RISERVATEZZA DEI DATI

Influencer, occhio al phishing!

Sono molteplici gli interventi che si possono attuare per prevenire le minacce

Perché un influencer dovrebbe preoccuparsi – più di ogni altro utente del social network – di essere vittima di phishing? Chiariamoci: in questo caso non stiamo prendendo in considerazione una campagna massiva, bensì il cosiddetto spear phishing, ovverosia un attacco mirato da parte di un cybercriminale che – in alcuni casi – può essere o un disturbatore o un hater che si avvale degli strumenti di cybercrime-as-a-service disponibili nel (dark) web (il c.d. script kiddie).

Considerato che il trend dei cyberattacchi basati sul fattore umano è tutt’altro che irrilevante, occorre considerare però i moventi più comuni di un attacco informatico che, è bene chiarire, consistono nella possibilità di conseguire un guadagno economico. Nel caso dell’influencer, questi può essere o un obiettivo intermedio per un supply chain attack e poter così giungere ai sistemi dell’organizzazione per cui lavora, o altrimenti il bersaglio principale. In entrambi i casi, saranno le vulnerabilità tecniche o umane che consentiranno al cybercriminale di realizzare efficacemente un attacco maggiormente studiato grazie alle informazioni di cui dispone e che può reperire grazie ad una semplice azione di OSINT. 

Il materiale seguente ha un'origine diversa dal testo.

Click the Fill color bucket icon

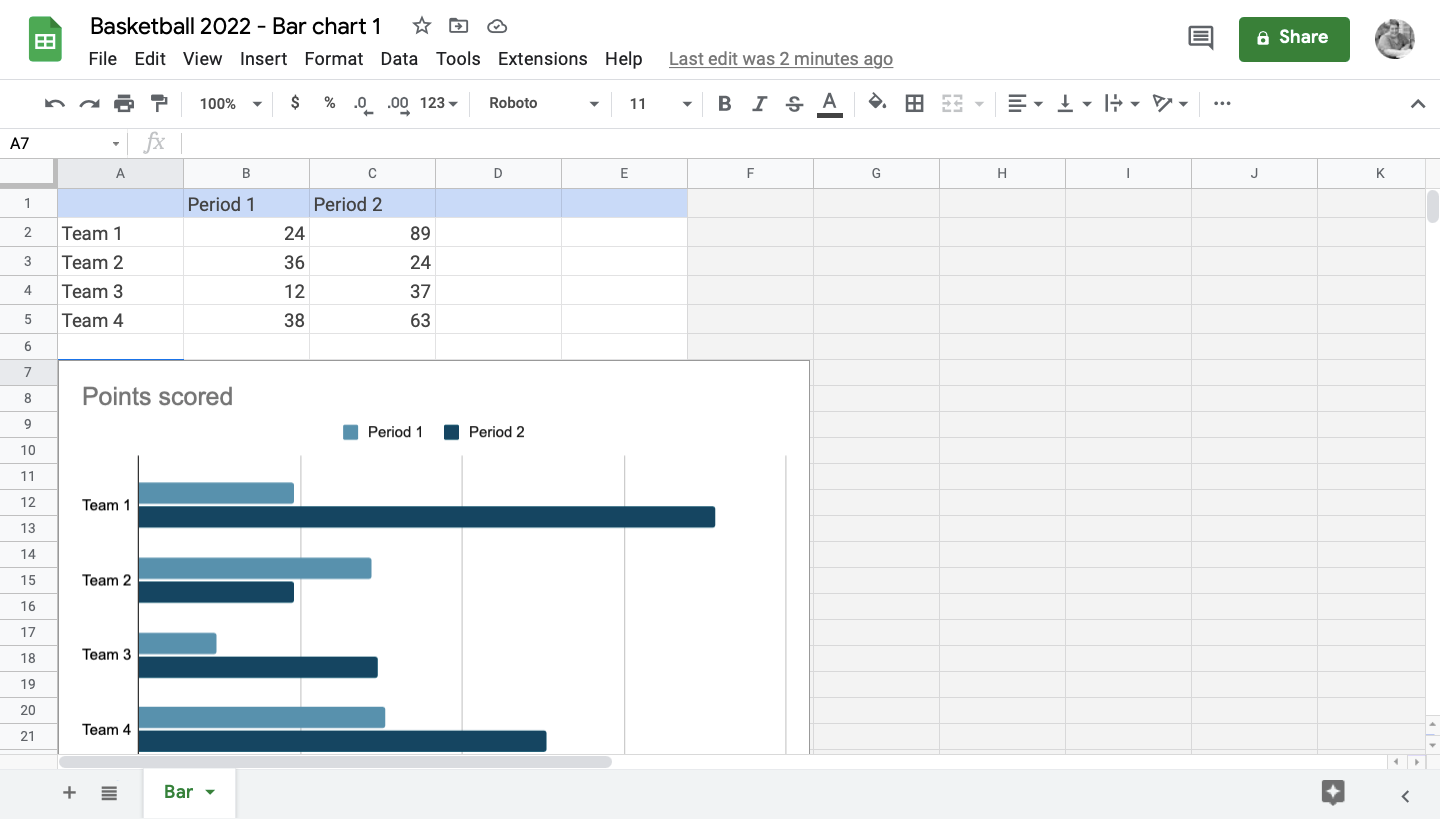tap(877, 103)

Non è infrequente che si possa arrivare ad una situazione di man-in-the-middle con un membro dello staff, ad esempio, e dunque il cybercriminale non fa altro che interporsi nelle comunicazioni tra l’influencer ed una persona di fiducia. Il presupposto perché ciò possa avvenire? Il più delle volte la compromissione di sistemi, e l’azione di un malware installato, causato dallo stesso utente ingannato da una mail confezionata ad hoc, un SMS o una telefonata.

Quale che sia il vettore d’attacco selezionato, infatti, ciò su cui conta è la cooperazione inconsapevole di un utente impreparato, inconsapevole o incurante. Considerato pertanto che gli interventi che è possibile attuare sono molteplici, occorre una selezione degli stessi affinché siano quanto più possibile idonei a prevenire le minacce rappresentate. Se così non fosse, i tesori di cui il cybercriminale potrebbe appropriarsi potrebbero essere un ricco portafoglio di contatti di una o più organizzazioni cui il professionista è legato nonché i suoi canali, e nel secondo caso la possibilità di un danno immediato e diretto o una leva di riscatto è quanto mai palese e facilmente rappresentabile.

Se è facile parlare di cosa, o del perché fare, meno facile è parlare del come fare. Certamente, va riferito all’assetto che l’influencer ha sia dal punto di vista di sistemi e strumenti impiegati che dell’organizzazione del proprio staff. Il punto di partenza comune – e doveroso – si sicuro è svolgere un’analisi di vulnerabilità.